Hacker News new | past | comments | ask | show | jobs | submit login
Netflix VP of IT on the Future of Infrastructure (amplifypartners.com)
78 points by dataisfun on March 13, 2014 | hide | past | favorite | 36 comments



> The notion that something needs to remain on-premise is really an Old World way of thinking and feels more like someone wanting control as opposed to there being a valid argument.

No, it's the business continuity way of thinking. Outsourcing commodities -- such as servers, virtual or otherwise -- is one thing.

Outsourcing your core operational tools, software, and all your data is another matter entirely. Preferring SaaS at a company large enough to afford on-premise solutions is just nonsensical, and I expect it'll either blow up in his face, or just create a never-ending tax on end users who are constantly dealing with a mishmash of vendors, accounts, disappearing services, broken software, and instability.

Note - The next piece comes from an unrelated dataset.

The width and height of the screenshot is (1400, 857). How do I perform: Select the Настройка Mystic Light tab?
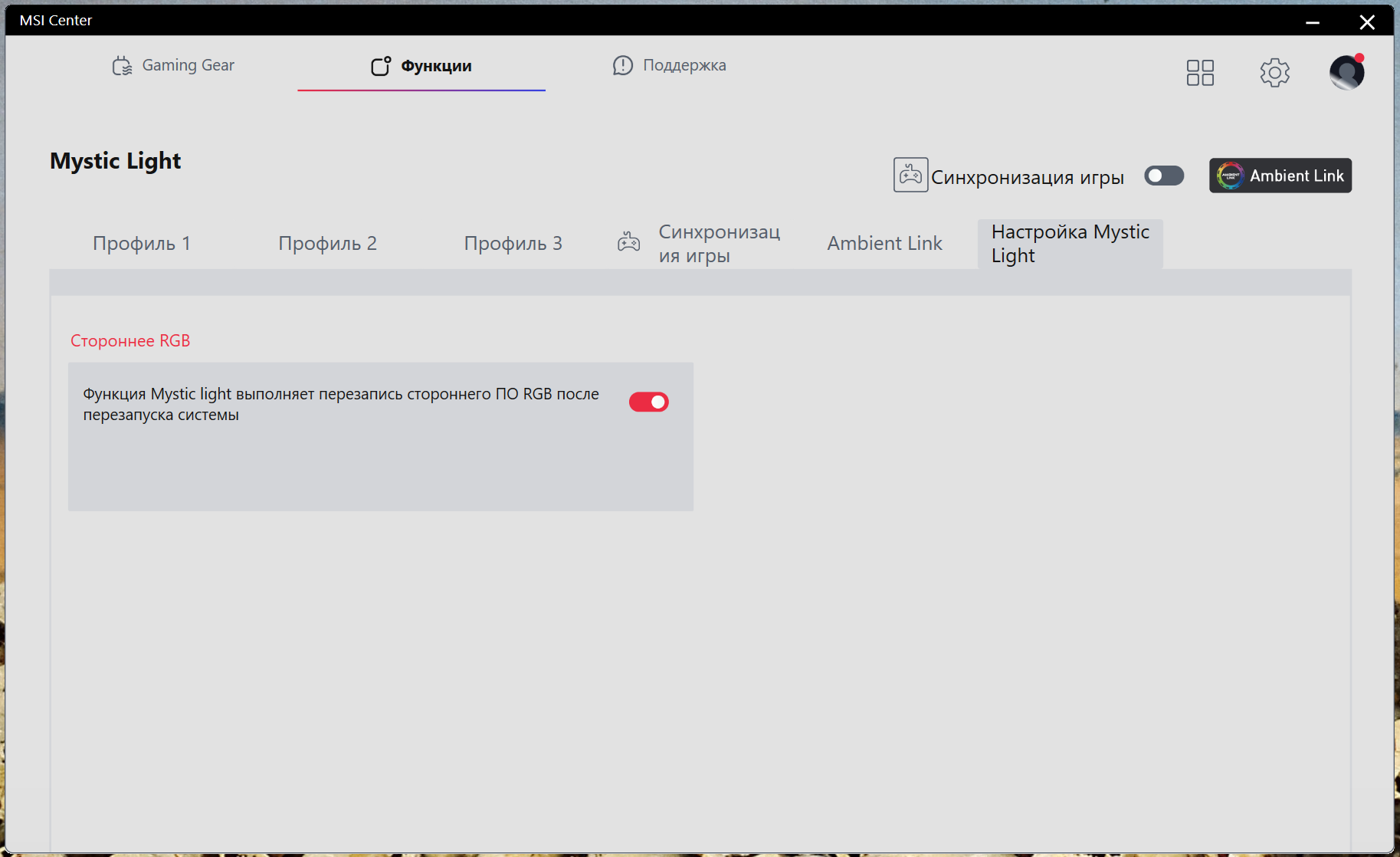coord(1070,244)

At scale, stability and continuity is worth more than the opex/capex costs of internal IT.


> Preferring SaaS at a company large enough to afford on-premise solutions is just nonsensical

Yes and no. First off, I don't think Netflix can afford to build the kind of infrastructure they're using -- certainly not without changing focus of their engineering resources. They famously do a lot of work to move data closer to the end users globally -- they're not "just" a US company. Essentially, they'd have to have an operation that would be "qualitatively" similar to AWS in order to be able to do what they do (and at a smaller scale overall, I think that would end up being quite expensive).

I'd argue Netflix is one of the few companies I can think of where this "all cloud all the time" idea for infrastructure might actually make sense. I agree it's a big risk though -- and probably not good advice for most companies.

It would also appear that Netflix is planning on actually selling a product (video rental) and make money off that, rather than have that merely as a vehicle to drive other, sometimes tangential, innovation. That remains to be seen, of course.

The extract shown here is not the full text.